START Materials provided
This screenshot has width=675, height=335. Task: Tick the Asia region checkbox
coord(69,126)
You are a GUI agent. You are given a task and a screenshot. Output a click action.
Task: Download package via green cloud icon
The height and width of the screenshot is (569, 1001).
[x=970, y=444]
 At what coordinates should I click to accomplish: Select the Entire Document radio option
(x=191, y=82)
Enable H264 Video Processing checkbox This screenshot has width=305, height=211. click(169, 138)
END Materials provided
START Materials provided
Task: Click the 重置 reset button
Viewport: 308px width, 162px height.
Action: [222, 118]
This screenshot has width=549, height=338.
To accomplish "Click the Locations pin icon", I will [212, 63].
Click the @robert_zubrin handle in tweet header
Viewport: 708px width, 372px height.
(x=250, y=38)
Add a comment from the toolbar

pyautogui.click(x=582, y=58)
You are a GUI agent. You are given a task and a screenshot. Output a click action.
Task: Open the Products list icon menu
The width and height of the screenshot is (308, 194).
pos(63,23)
END Materials provided
From the records above, transcribe exactly the run of lines that opens with the line holding "At what coordinates" and closes with the line holding "Enable H264 Video", both included.

→ Solution to this exercise
 At what coordinates should I click to accomplish: Select the Entire Document radio option
(x=191, y=82)
Enable H264 Video Processing checkbox This screenshot has width=305, height=211. click(169, 138)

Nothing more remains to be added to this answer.